In this election campaign, he has adopted a new persona as the administration's official voice of fear - leading one strategist for the Kerry campaign to describe him as "Apocalypse Now". He will confide to small but televised campaign meetings things "we know", such as the whoppers that Saddam Hussein had to be removed because he was actively working with al-Qaeda, or that Colonel Gaddafi ended his weapons programme because he had seen what happened to Saddam. Or he will confide to Republicans in Des Moines, as he did this month, that "it's absolutely essential that eight weeks from today, on 2 November, we make the right choice, because if we make the wrong choice then the danger is that we'll get hit again and we'll be hit in a way that will be devastating from the standpoint of the United States".
Geddit? John Kerry is a pathetic wimp who, as president, would fail to defend the US against more terrorist attacks. Never mind that Cheney himself received five deferments from military service in Vietnam because, he once said, he had "other priorities" at the time.
A few days after that speech in Des Moines, Cheney "clarified" what he had said: "I did not say if Kerry is elected, we will be hit by a terrorist attack." But last Monday, he was telling a meeting in Pennsylvania that "the danger" for the war on terrorism is that "what you get out there on the other end is confusion, weakness, uncertainty and indecision".
Dick Cheney has thus become the polarising figure of this year's election campaign, admired by an 8:1 ratio by Republicans and despised by Democrats by exactly the same ratio. He is chalking up huge campaigning mileage in his spacious Air Force Two, but adamantly refuses space to anybody from the "liberal" New York Times. He speaks publicly about the plight of his gay daughter, yet she does not appear on the stage when he is celebrating family values with his wife, their other daughter and her four children.

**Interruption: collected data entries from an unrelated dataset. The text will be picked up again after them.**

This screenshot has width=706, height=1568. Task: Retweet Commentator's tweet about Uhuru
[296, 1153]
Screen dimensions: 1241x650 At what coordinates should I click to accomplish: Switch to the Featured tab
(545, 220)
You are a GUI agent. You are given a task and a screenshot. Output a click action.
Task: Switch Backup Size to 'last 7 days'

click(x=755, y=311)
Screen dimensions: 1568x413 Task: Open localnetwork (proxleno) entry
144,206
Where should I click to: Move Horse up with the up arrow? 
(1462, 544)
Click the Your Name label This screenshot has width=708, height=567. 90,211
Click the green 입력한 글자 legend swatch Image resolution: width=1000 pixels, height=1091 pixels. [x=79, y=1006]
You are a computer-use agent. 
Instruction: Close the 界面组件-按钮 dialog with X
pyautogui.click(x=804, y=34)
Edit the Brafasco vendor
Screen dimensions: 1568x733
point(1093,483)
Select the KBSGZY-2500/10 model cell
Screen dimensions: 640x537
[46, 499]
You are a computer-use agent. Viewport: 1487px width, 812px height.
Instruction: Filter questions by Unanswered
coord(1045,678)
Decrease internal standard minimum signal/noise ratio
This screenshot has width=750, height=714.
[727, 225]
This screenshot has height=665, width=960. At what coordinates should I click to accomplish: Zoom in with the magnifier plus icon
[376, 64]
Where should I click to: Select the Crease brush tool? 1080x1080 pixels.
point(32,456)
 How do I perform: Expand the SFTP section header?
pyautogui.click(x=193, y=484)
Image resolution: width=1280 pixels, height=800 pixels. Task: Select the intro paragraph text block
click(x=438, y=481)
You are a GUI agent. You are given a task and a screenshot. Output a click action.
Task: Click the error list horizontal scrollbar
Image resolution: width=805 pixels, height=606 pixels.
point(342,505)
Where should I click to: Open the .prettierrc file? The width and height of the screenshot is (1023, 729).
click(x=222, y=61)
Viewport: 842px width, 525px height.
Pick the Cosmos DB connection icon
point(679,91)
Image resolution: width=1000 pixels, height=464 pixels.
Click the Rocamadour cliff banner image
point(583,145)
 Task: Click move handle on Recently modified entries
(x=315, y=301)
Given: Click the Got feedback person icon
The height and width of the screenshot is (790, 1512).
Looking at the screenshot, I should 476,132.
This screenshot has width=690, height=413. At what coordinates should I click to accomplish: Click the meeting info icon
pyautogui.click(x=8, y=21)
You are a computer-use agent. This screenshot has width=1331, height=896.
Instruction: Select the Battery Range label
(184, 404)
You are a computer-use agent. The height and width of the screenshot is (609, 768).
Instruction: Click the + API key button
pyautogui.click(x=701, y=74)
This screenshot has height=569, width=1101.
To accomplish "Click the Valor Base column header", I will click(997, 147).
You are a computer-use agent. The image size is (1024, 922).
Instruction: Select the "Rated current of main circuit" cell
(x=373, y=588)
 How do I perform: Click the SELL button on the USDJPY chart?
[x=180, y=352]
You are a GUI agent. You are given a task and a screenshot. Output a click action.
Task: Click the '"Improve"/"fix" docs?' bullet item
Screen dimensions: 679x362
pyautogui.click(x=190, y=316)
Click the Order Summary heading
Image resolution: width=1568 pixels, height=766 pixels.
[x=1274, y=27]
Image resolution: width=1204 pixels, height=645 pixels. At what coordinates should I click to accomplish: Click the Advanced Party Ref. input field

Even more than Bush himself, this divisive figure represents a peculiarly nasty strain that runs deeply through the bloodstream of the Bush administration. If George W Bush wins another four years in the White House, it will be because Cheney helped put him there. Should Bush lose, it will be at least partly because the American public has finally twigged just how empty Washington games players such as Dick Cheney really are. But I will not be holding my breath.